11th April 2019


Hazem Galal

PricewaterhouseCoopers has published an annual report for the past seven years examining cities around the globe, but the Arab City of Opportunity Report is the first major publication to measure the performance of cities in the Arab region. Mr. Galal, who specializes in strategy formulation and implementation and has worked with cities and state governments from New York and Moscow to Al Madinah, Singapore and Beijing, said governments can use the report for short-term and long-term urban planning.


“The thing that attracted our attention was that Dubai was listed in the global report,” he said. “How can we use the same method, but dedicate it to the Arab world?”


As with the global version, the Arab City Report applies 41 Key Performance Indicators (KPIs) to 12 cities (the global report uses 70 KPIs for 30 cities). These KPIs measure everything from innovation, human capital, and readiness to use technology to the ease of doing business in a city. The report balances economic indicators with social measurements such as quality of life. The goal is to expand the report to 20 or 30 cities in the future once better data is available for more places.


“What we noticed is that no city excels at all the KPIs,” Mr. Galal said. “Each city has a specialty. For example Stockholm leads the way in terms of human capital, but since they do not spend as much on education as other cities their performance lags behind.”
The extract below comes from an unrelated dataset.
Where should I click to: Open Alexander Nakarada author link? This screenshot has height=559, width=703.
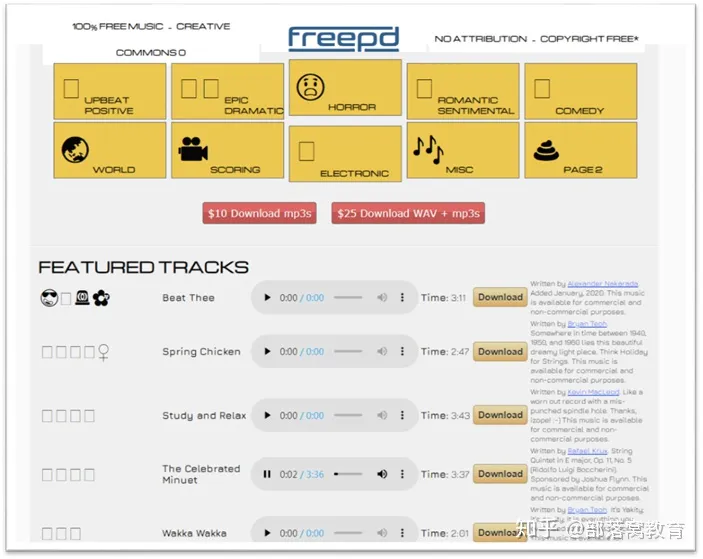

The key objective of the report is to demonstrate how cities can benefit from policies that work in other places, but also to keep in mind that each measurement can have multiple interpretations. “The report measures the activity in a certain category,” Mr. Galal said. “When we highlight an activity it can be a challenge or an opportunity. Technology, for example, can lead to unemployment if human capital is not developed.”
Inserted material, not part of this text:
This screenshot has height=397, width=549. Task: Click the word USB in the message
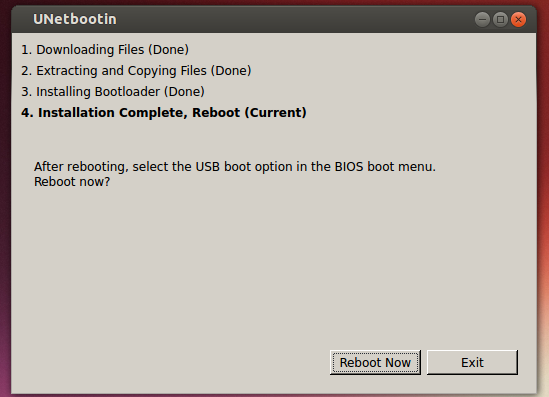(x=207, y=167)
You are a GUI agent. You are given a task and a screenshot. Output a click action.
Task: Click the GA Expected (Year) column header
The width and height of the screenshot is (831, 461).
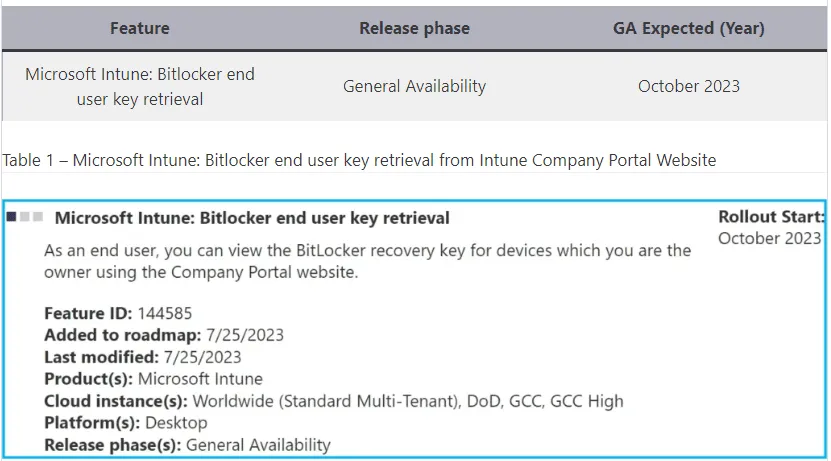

Similarly, a high youth score could represent great opportunity if a city can provide education and opportunities for meaningful employment, or a challenge if the city is lacking in these resources. The same applies to the number of economic or social migrants a city takes in. In Cairo, for example, Syrian refugees with entrepreneurial skills have pumped $800-million into the economy.


Other highlights of the report include:

  • In Dubai the knowledge economy is expected to be worth $15-billion over the next 10 years.
  • Water consumption in Saudi Arabia is one of the highest in the world.
  • Casablanca has the highest level of environmental sustainability.
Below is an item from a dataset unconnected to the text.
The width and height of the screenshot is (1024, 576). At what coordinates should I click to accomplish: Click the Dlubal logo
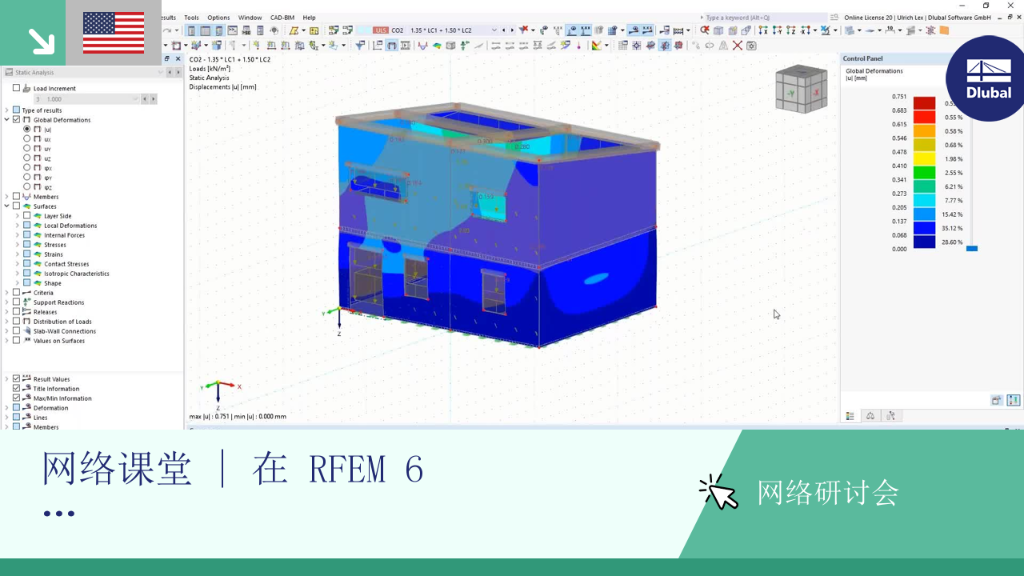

To measure the political developments in the region post-Arab Spring, the report used social media to measure opinions. The report also has these key recommendations:

  1. Every city has its own DNA and unique circumstances that it must remain true to.
  2. Create an ecosystem that boosts intellectual capital.
  3. Protect Intellectual Property rights, something the region is lagging behind in compared to the rest of the world.
  4. Boost private-public partnerships. Pinpoint skills required by the private sector.
  5. Boost creativity and innovation through joint spaces.
  6. Facilitate the ease of doing business.
  7. Develop multi-disciplinary approaches to problem solving.